TASK TO COMPLETE
Repeat word for word the lines from the one containing "ETHOS - (300, 7)" to the end of the material below, and leave all pictures out.

RECORDS SHOWN: Begin

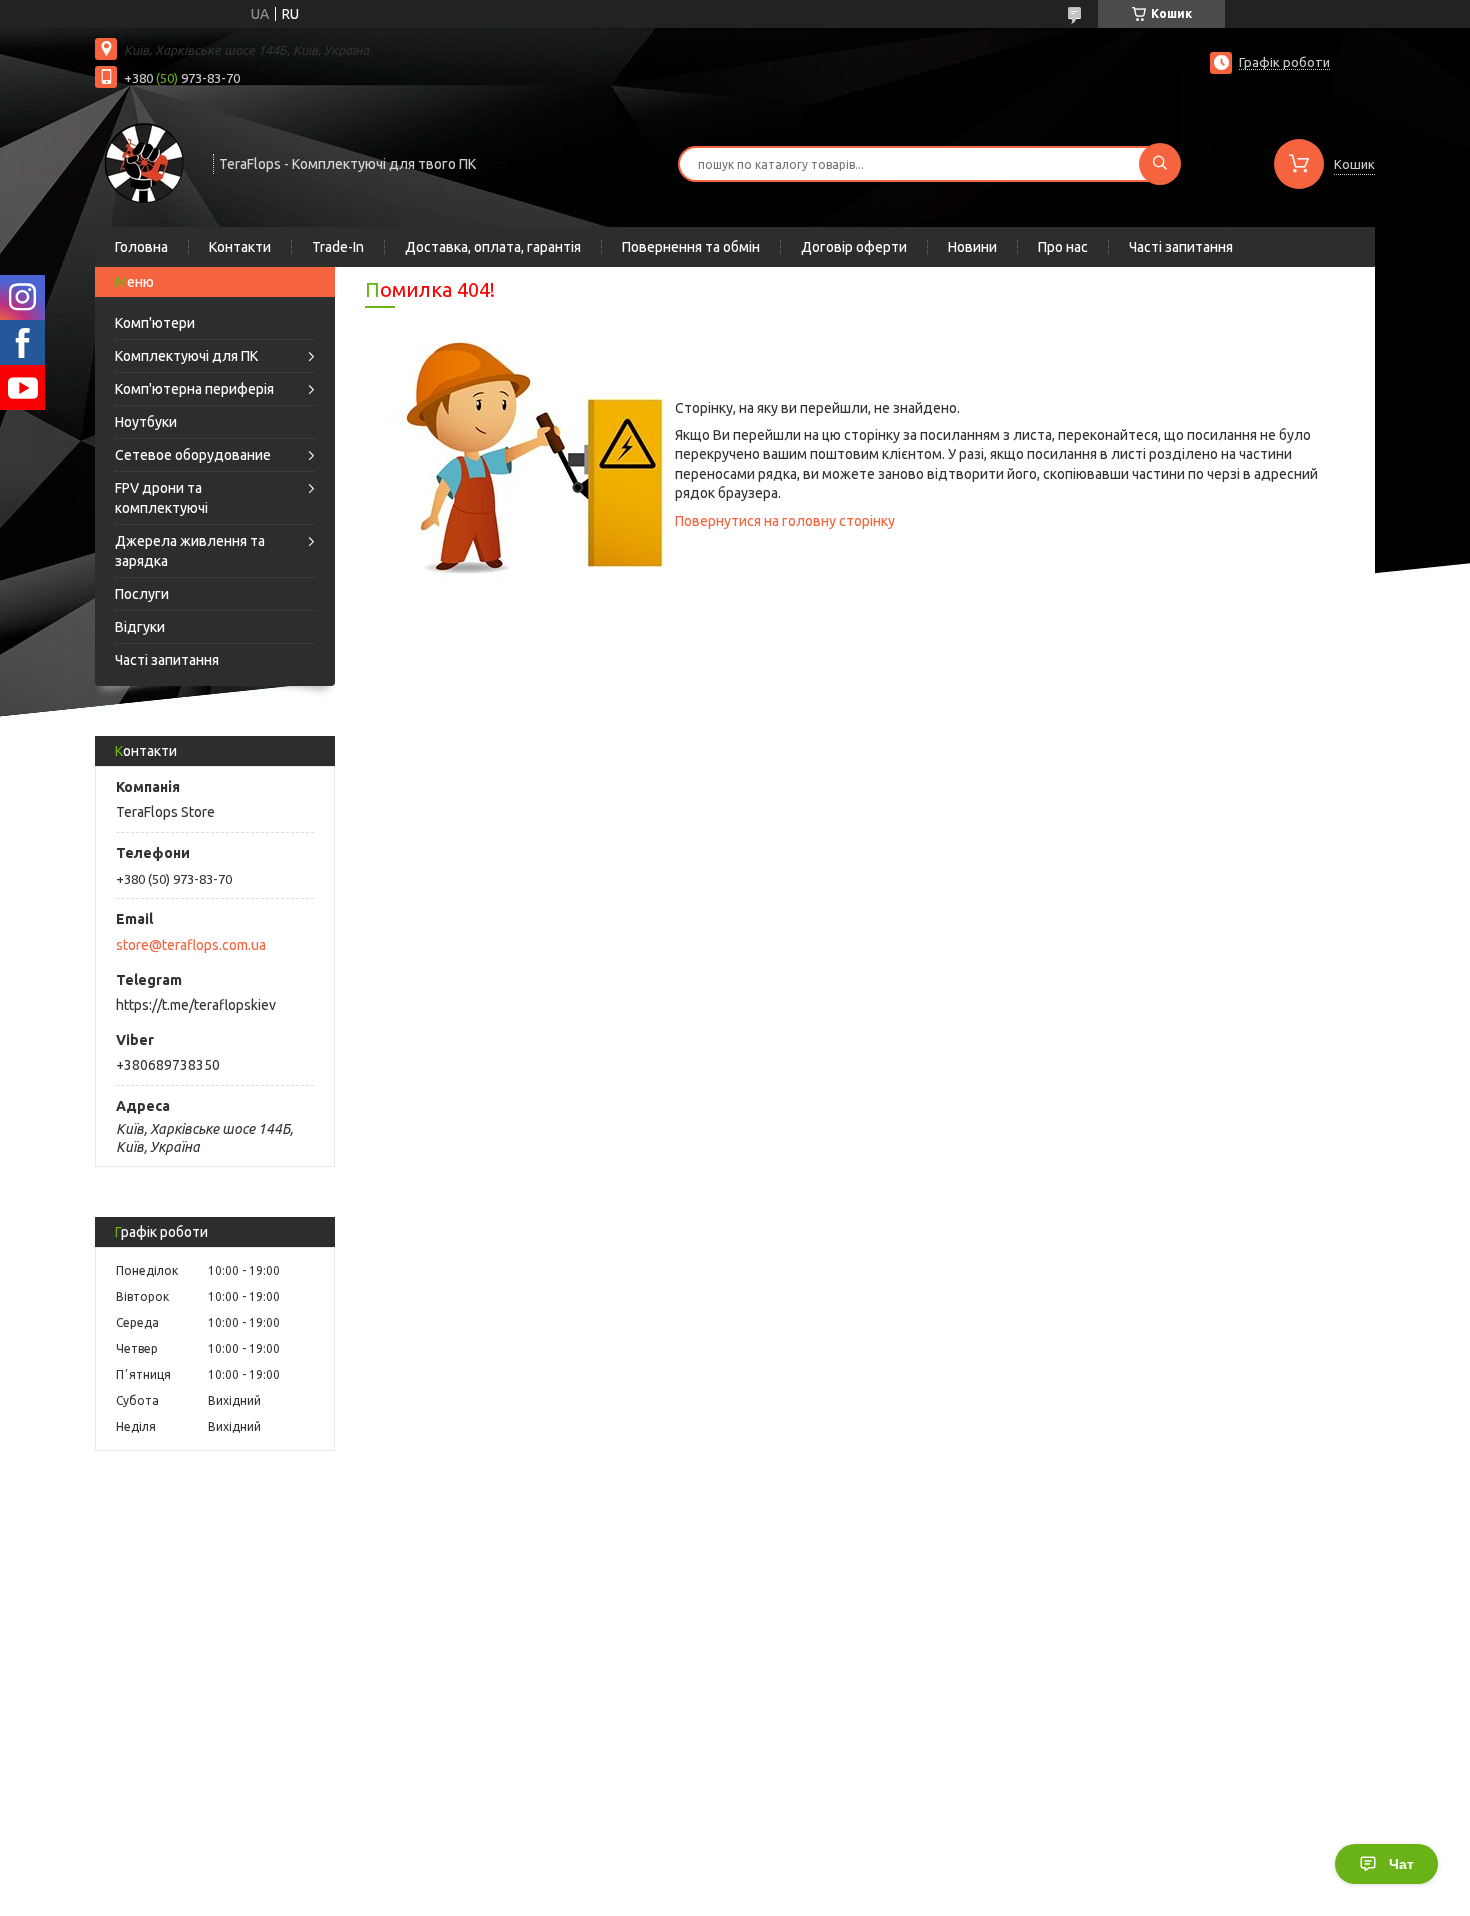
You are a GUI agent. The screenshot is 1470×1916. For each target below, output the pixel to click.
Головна (141, 247)
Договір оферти (854, 247)
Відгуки (140, 627)
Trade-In (338, 247)
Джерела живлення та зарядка (190, 551)
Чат (1401, 1864)
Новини (972, 247)
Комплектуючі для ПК (186, 356)
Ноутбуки (146, 422)
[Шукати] (1160, 164)
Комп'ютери (155, 323)
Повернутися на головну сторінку (785, 521)
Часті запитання (1181, 247)
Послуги (142, 594)
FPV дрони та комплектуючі (161, 498)
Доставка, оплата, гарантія (493, 247)
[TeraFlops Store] (145, 162)
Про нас (1063, 247)
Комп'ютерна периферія (194, 389)
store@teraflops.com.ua (191, 945)
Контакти (240, 247)
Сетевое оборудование (193, 455)
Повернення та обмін (691, 247)
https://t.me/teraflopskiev (196, 1005)
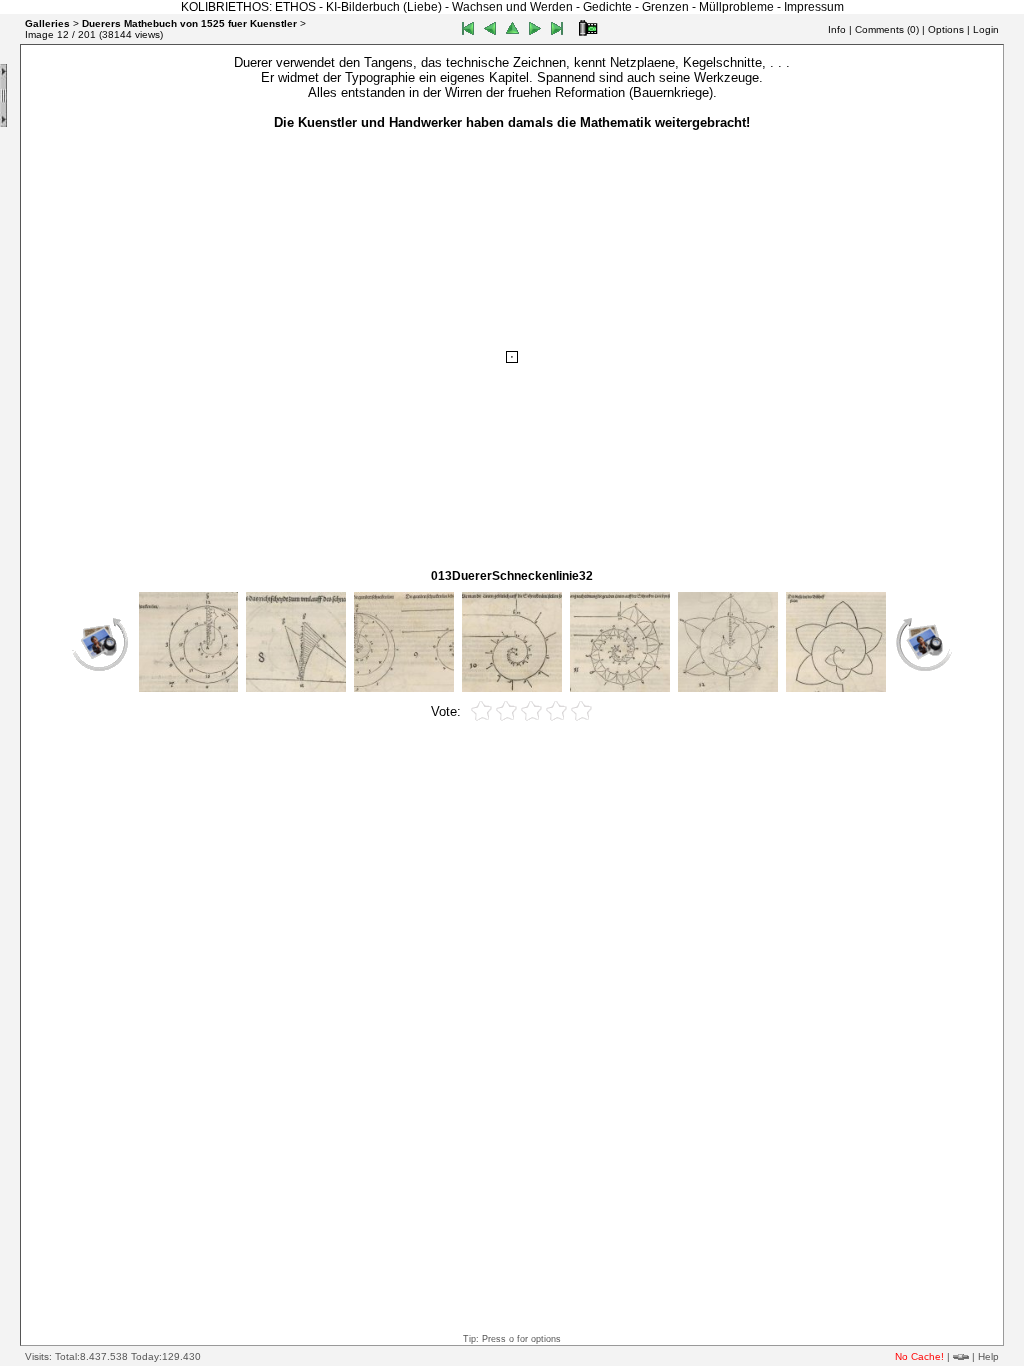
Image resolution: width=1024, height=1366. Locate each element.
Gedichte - (612, 7)
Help (988, 1356)
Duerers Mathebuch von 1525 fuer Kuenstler (189, 23)
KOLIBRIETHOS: (226, 7)
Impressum (814, 7)
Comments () (887, 29)
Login (986, 29)
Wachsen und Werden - (517, 7)
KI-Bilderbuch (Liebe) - (389, 7)
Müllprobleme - (741, 7)
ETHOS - (300, 7)
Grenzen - (670, 7)
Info (837, 29)
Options (946, 29)
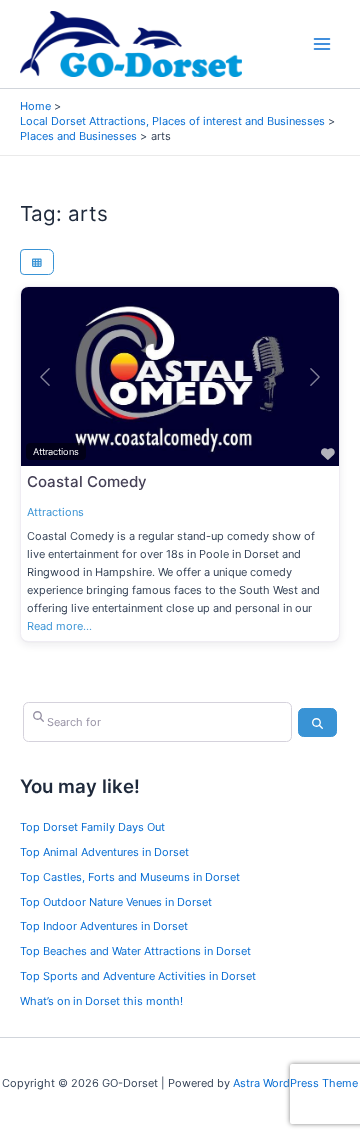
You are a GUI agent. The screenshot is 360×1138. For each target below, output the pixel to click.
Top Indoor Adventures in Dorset (104, 926)
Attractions (55, 512)
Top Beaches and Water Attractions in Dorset (135, 951)
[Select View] (37, 262)
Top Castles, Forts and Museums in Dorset (130, 877)
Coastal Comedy (87, 481)
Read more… (59, 626)
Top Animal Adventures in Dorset (104, 852)
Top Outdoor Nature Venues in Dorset (116, 902)
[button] (45, 376)
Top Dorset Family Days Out (92, 827)
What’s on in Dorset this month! (101, 1001)
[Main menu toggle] (322, 44)
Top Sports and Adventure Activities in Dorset (138, 976)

RECORDS SHOWN: End

PROBLEM SOLUTION
ETHOS - (300, 7)
Grenzen - (670, 7)
Info (837, 29)
Options (946, 29)
You are a GUI agent. The screenshot is 360×1138. For each target below, output the pixel to click.
Top Indoor Adventures in Dorset (104, 926)
Attractions (55, 512)
Top Beaches and Water Attractions in Dorset (135, 951)
[Select View] (37, 262)
Top Castles, Forts and Museums in Dorset (130, 877)
Coastal Comedy (87, 481)
Read more… (59, 626)
Top Animal Adventures in Dorset (104, 852)
Top Outdoor Nature Venues in Dorset (116, 902)
[button] (45, 376)
Top Dorset Family Days Out (92, 827)
What’s on in Dorset this month! (101, 1001)
[Main menu toggle] (322, 44)
Top Sports and Adventure Activities in Dorset (138, 976)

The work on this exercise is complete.